■ **Dataset entries**
=== Section Start ===

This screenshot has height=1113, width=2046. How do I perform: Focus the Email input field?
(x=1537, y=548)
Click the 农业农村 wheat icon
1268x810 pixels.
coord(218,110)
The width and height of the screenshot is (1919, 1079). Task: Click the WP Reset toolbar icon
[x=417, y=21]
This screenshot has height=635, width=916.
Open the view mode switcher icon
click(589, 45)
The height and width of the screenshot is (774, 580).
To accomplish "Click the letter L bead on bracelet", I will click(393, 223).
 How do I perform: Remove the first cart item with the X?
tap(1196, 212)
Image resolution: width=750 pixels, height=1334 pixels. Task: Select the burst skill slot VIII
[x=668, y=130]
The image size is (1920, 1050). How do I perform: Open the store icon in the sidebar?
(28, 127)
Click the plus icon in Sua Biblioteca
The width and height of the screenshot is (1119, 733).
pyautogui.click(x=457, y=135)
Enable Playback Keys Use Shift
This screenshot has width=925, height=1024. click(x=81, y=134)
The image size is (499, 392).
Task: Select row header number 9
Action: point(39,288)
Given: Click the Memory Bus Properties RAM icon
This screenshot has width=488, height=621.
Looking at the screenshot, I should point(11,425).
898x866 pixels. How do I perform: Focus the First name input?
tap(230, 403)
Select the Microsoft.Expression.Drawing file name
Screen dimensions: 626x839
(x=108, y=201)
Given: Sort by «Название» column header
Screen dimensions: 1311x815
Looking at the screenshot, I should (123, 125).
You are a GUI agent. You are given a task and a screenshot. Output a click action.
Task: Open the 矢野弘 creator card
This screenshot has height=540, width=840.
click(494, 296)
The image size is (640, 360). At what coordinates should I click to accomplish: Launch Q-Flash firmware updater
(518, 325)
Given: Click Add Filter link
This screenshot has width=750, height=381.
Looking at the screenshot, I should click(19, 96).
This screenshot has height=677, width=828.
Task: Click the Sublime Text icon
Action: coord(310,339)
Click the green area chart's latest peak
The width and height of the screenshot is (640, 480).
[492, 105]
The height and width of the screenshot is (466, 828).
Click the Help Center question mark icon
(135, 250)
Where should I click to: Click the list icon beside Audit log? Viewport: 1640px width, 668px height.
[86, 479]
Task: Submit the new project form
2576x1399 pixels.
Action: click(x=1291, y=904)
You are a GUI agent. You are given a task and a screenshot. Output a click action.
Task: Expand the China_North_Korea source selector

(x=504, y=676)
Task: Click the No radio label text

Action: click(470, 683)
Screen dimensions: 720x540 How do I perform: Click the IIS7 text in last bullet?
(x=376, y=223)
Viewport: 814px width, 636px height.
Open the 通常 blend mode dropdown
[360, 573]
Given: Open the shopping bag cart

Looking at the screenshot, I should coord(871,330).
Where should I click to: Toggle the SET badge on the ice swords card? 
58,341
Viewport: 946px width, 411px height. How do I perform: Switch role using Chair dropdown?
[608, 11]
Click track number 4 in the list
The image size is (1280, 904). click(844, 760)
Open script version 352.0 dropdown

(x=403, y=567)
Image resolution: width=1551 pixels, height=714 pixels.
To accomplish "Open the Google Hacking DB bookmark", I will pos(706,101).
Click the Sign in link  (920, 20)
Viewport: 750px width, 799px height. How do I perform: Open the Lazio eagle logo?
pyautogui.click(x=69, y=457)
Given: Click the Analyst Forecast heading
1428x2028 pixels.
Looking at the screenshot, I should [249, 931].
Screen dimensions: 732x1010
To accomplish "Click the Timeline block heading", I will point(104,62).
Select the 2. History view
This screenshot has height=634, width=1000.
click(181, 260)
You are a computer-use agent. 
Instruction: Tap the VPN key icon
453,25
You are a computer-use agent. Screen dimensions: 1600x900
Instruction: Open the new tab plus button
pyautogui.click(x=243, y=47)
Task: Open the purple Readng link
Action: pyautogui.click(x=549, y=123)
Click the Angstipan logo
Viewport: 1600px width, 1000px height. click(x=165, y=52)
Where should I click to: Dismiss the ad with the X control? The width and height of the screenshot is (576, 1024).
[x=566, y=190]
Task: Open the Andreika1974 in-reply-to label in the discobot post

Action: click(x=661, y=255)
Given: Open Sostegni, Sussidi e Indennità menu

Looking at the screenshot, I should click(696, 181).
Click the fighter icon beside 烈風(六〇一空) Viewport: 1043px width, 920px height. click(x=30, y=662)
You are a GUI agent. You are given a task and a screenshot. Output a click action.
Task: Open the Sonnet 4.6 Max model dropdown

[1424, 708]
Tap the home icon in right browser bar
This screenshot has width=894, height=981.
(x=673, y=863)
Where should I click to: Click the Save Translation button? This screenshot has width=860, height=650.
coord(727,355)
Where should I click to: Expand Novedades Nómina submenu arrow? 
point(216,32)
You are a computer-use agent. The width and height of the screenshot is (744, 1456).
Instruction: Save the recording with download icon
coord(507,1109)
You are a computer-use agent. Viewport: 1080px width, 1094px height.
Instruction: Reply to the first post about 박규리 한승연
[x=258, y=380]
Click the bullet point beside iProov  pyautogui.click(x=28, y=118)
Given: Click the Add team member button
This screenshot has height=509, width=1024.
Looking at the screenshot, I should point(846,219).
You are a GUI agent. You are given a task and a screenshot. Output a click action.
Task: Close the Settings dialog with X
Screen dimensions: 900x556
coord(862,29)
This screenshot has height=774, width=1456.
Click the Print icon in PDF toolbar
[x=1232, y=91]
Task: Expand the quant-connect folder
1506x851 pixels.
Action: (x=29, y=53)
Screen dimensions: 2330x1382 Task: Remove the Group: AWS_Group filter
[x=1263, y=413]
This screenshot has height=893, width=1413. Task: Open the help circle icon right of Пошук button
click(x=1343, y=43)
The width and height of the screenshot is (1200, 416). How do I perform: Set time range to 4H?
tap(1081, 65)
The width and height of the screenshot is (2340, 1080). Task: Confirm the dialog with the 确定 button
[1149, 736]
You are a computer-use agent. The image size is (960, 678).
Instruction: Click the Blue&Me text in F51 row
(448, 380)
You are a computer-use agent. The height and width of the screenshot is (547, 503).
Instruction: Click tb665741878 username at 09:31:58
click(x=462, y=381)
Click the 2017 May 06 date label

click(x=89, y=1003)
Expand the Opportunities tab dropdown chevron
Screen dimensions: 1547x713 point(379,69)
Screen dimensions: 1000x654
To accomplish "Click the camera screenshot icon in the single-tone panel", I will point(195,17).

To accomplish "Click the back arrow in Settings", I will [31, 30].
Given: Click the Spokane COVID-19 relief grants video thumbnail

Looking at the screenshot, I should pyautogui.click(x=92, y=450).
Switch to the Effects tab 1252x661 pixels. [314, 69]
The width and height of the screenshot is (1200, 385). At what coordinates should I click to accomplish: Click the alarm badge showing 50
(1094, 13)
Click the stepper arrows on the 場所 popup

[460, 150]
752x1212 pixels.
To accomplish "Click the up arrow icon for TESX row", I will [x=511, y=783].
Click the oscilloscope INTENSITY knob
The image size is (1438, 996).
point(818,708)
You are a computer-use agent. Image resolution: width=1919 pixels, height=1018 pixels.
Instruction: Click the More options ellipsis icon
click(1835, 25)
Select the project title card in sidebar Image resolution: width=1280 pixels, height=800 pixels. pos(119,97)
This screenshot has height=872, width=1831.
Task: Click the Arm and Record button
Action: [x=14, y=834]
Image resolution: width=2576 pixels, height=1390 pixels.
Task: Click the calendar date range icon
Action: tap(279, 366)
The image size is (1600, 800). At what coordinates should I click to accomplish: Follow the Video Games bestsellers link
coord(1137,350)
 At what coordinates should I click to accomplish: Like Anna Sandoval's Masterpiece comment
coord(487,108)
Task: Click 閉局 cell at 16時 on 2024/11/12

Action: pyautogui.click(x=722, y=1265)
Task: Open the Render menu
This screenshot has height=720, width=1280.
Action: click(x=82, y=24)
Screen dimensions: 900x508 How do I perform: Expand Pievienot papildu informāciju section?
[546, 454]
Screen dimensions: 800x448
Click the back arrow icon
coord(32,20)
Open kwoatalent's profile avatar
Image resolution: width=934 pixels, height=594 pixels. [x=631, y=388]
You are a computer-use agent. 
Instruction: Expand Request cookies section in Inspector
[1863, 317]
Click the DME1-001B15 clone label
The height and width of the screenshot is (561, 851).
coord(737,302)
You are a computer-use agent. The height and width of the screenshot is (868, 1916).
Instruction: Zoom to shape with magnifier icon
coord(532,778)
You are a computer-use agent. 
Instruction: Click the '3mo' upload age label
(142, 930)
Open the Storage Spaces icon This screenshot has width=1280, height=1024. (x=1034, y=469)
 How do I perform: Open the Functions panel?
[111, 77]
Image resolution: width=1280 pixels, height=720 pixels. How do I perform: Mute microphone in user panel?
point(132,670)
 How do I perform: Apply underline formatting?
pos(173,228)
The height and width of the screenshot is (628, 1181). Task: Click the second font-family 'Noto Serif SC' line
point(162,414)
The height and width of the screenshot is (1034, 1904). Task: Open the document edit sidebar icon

=== Section End ===

■ **EXERCISE PROMPT**
Give again, word for word, the records from their first line to the one with "Given: Click Add Filter link", and leave out all else.

■ **RESULT OF THE EXERCISE**
This screenshot has height=1113, width=2046. How do I perform: Focus the Email input field?
(x=1537, y=548)
Click the 农业农村 wheat icon
1268x810 pixels.
coord(218,110)
The width and height of the screenshot is (1919, 1079). Task: Click the WP Reset toolbar icon
[x=417, y=21]
This screenshot has height=635, width=916.
Open the view mode switcher icon
click(589, 45)
The height and width of the screenshot is (774, 580).
To accomplish "Click the letter L bead on bracelet", I will click(393, 223).
 How do I perform: Remove the first cart item with the X?
tap(1196, 212)
Image resolution: width=750 pixels, height=1334 pixels. Task: Select the burst skill slot VIII
[x=668, y=130]
The image size is (1920, 1050). How do I perform: Open the store icon in the sidebar?
(28, 127)
Click the plus icon in Sua Biblioteca
The width and height of the screenshot is (1119, 733).
pyautogui.click(x=457, y=135)
Enable Playback Keys Use Shift
This screenshot has width=925, height=1024. click(x=81, y=134)
The image size is (499, 392).
Task: Select row header number 9
Action: point(39,288)
Given: Click the Memory Bus Properties RAM icon
This screenshot has width=488, height=621.
Looking at the screenshot, I should point(11,425).
898x866 pixels. How do I perform: Focus the First name input?
tap(230, 403)
Select the Microsoft.Expression.Drawing file name
Screen dimensions: 626x839
(x=108, y=201)
Given: Sort by «Название» column header
Screen dimensions: 1311x815
Looking at the screenshot, I should (123, 125).
You are a GUI agent. You are given a task and a screenshot. Output a click action.
Task: Open the 矢野弘 creator card
This screenshot has height=540, width=840.
click(494, 296)
The image size is (640, 360). At what coordinates should I click to accomplish: Launch Q-Flash firmware updater
(518, 325)
Given: Click Add Filter link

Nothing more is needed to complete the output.